Parbendazole induces semaphorin 3A expression via JNK/c-Jun signaling pathway in normal human epidermal keratinocytes

Abstract

Background

Epidermal hyperinnervation is a partial cause of antihistamine-resistant itch. The nerve repulsion factor semaphorin 3 A (Sema3A) plays a key role in regulating intraepidermal nerve fiber density. In a preliminary study, we screened pre-existing drugs for potential Sema3A inducers and identified benzimidazole anthelmintics as Sema3A inducers in normal human epidermal keratinocytes (NHEKs).

Objective

This study aimed to investigate the mechanisms underlying Sema3A induction by benzimidazole anthelmintics, such as parbendazole, in NHEKs.

Methods

Parbendazole was added to NHEKs or a reconstructed human epidermis (RHE) model and incubated for 24 h at 37°C. Sema3A expression levels were analyzed by quantitative real-time PCR and enzyme-linked immunosorbent assay. Cell viability was assessed using a cell-counting kit-8 assay or methylthiazole tetrazolium assay. The molecular mechanisms of Sema3A induction by parbendazole were examined using signaling inhibitors and siRNAs. Phosphorylation of Jun-N-terminal kinase (JNK) and c-Jun was analyzed by western blotting.

Results

Parbendazole dose-dependently increased Sema3A gene expression and extracellular secretion in NHEKs, with similar results observed in RHE models. Parbendazole also upregulated the expression of the nerve repulsion factor KAL-1 mRNA. Regarding nerve elongation factors, parbendazole decreased nerve growth factor levels, whereas amphiregulin and artemin remained unchanged.
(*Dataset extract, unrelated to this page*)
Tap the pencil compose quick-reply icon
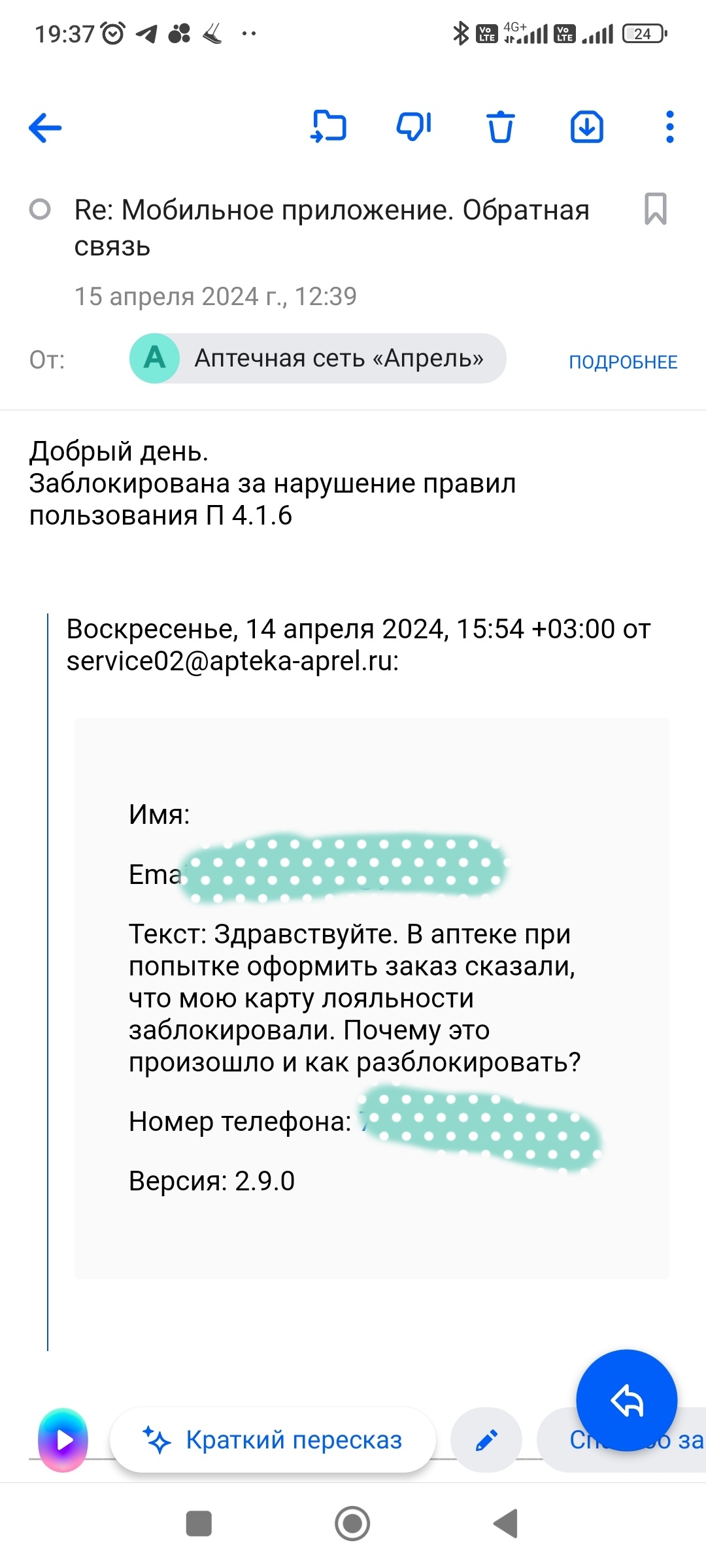This screenshot has height=1568, width=706. pyautogui.click(x=486, y=1440)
Parbendazole promoted JNK and c-Jun phosphorylation in NHEKs. JNK inhibitors suppressed parbendazole-mediated Sema3A induction. Additionally, siRNA targeting c-Jun and the AP-1 inhibitor T-5224 both suppressed parbendazole-induced Sema3A upregulation.

Conclusion

Parbendazole dose-dependently induced Sema3A expression via the JNK/c-Jun signaling axis. Benzimidazole anthelmintics may have potential for developing new antipruritic drugs.